54発を放った24年を上回るシーズン57発ペースで、不振が続いた登板翌日では今季初となるアーチをきっかけに、さらなる量産態勢に入る。

 異次元の魔球を粉砕した。大谷のバットが甲高い音を響かせると、打球は左翼席に吸い込まれていった。5点を追う9回2死三塁の5打席目。カウント1―1から、最速169キロを誇るデュランの投じた100・1マイルの衝撃的なスプリットを捉えた。リーグトップのスアレスに並ぶ36号2ラン。「見え方がいいのと、調子が戻ってきてるかな」と話していた背番号17が、日本人選手では史上初となる4戦連発の離れ業をやってのけた。

 歴史の扉をこじ開けた。日本人選手の3試合連発は他に唯一、ヤンキース時代の松井秀喜が04、07年に記録。
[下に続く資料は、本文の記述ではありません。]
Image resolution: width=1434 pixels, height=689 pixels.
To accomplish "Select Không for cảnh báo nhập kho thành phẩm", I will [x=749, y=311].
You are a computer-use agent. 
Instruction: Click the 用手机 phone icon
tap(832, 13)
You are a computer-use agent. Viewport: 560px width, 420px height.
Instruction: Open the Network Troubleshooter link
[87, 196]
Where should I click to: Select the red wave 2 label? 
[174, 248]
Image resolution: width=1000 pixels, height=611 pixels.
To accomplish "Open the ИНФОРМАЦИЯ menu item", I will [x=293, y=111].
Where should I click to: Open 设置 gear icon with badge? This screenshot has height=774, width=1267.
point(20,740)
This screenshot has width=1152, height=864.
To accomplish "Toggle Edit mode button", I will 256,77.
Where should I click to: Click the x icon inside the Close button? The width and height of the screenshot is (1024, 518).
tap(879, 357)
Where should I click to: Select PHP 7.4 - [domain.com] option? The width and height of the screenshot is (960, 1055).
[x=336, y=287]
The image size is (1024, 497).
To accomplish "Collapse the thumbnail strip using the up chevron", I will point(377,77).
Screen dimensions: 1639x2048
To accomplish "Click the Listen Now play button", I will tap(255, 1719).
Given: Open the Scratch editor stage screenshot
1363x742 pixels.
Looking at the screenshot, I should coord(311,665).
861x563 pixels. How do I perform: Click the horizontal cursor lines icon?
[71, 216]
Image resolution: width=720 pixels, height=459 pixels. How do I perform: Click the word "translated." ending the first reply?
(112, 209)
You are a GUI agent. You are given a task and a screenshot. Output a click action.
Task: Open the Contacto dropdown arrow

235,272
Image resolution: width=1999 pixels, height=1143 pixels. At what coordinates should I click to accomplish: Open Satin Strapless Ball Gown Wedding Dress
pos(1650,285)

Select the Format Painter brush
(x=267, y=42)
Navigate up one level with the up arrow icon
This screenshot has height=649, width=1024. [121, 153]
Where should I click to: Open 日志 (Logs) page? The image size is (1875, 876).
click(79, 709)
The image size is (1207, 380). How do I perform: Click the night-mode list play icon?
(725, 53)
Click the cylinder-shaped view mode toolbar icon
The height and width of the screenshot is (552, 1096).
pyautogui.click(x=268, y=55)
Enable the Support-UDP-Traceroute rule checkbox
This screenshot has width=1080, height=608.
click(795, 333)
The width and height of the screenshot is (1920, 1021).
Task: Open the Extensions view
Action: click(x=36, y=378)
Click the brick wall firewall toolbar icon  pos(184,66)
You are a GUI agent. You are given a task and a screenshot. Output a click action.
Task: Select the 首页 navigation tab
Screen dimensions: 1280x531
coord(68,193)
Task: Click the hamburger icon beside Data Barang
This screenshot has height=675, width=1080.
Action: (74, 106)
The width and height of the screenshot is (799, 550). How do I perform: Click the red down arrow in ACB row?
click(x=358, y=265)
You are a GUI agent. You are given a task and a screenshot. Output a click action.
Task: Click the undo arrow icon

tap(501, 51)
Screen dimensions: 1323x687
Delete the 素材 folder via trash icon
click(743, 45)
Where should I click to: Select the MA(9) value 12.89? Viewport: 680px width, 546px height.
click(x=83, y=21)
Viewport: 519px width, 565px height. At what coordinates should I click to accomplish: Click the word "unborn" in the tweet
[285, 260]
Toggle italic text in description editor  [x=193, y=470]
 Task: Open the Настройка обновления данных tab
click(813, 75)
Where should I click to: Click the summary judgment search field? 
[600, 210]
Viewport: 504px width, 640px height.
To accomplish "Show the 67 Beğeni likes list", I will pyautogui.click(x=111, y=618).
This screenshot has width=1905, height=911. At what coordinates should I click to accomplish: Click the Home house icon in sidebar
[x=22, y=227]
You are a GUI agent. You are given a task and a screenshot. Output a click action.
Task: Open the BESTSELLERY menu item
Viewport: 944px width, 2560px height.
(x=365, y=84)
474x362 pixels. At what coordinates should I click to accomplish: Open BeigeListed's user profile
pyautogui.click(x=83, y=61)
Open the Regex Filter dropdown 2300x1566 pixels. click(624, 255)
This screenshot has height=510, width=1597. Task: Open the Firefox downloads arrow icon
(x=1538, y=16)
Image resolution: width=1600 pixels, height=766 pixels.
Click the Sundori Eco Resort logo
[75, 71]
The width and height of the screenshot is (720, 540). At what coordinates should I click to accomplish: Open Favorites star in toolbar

大谷はエンゼルス時代の18年に最年少21歳で達成するなど、通算11度目の挑戦で前人未到の境地に達した。日本人の母親を持つロバーツ監督も大谷の快挙には「Wow! そうだったのか、素晴らしいね。翔平は毎晩自分の役割を果たしている」と大興奮だった。

 偉業を成し遂げた一発は、これまでメジャー通算261本のアーチを運んだ中で、昨年6月5日(同6日)の敵地・パイレーツ戦でバックスクリーン弾にしたスキーンズの直球に並ぶ自己最速の剛球撃ち。今季初被弾を喫し“異次元対決”に完敗したデュランは「俺は狙った位置に投げたのに彼が捉えた。パワーがあるからこそ、あんなことが起きた。俺の球がアメージング? 打たれたときに同じことを思った。大谷に打たれたなら受け入れるよ(笑)」と潔く認めた。

 大谷にとって疲労が残る登板翌日はこれまで“鬼門”だった。今季5試合目で、この日も前日から5打席連続三振を喫し、4打席目までには19打数1安打、打率・053とバットは湿っていた。ロバーツ監督は「その傾向を判断するには早すぎる。登板の2回は1イニングだけ。登板翌日に何らかの影響が出るような負荷はないと思う」と分析。だが、今季初の登板翌日アーチは周囲の雑音をかき消すはずだ。

 今年は4月に第1子となる長女が誕生し、生活リズムの変化から寝不足な日々もあった。

だが、球宴前の取材では「家に帰って顔を見るだけでうれしいし、それだけで一日やってきた疲れもなくなる」と、疲労との付き合い方を口にしていた。オールスターブレイクを経て迎えた後半戦でチームは5戦1勝4敗と苦しむが、大谷自身は好発進を決めて昨季を上回る年間57発ペース。打ち出したら止まらない男が流れを変えていく。(竹内 夏紀)

◆Rソックス戦投げずVS正尚お預け

 〇…ドジャースのロバーツ監督は22日(同23日)、大谷が25日(同26日)からの敵地Rソックス3連戦に先発しないことを明らかにした。吉田との直接対決はお預けに。指揮官は「(先発ローテは)シーハン、カーショー、メイの順番だ」と説明。次回登板は4イニングを予定しており、中6日以上で28~30日(同29~31日)の敵地・レッズ戦に登板することが有力となった。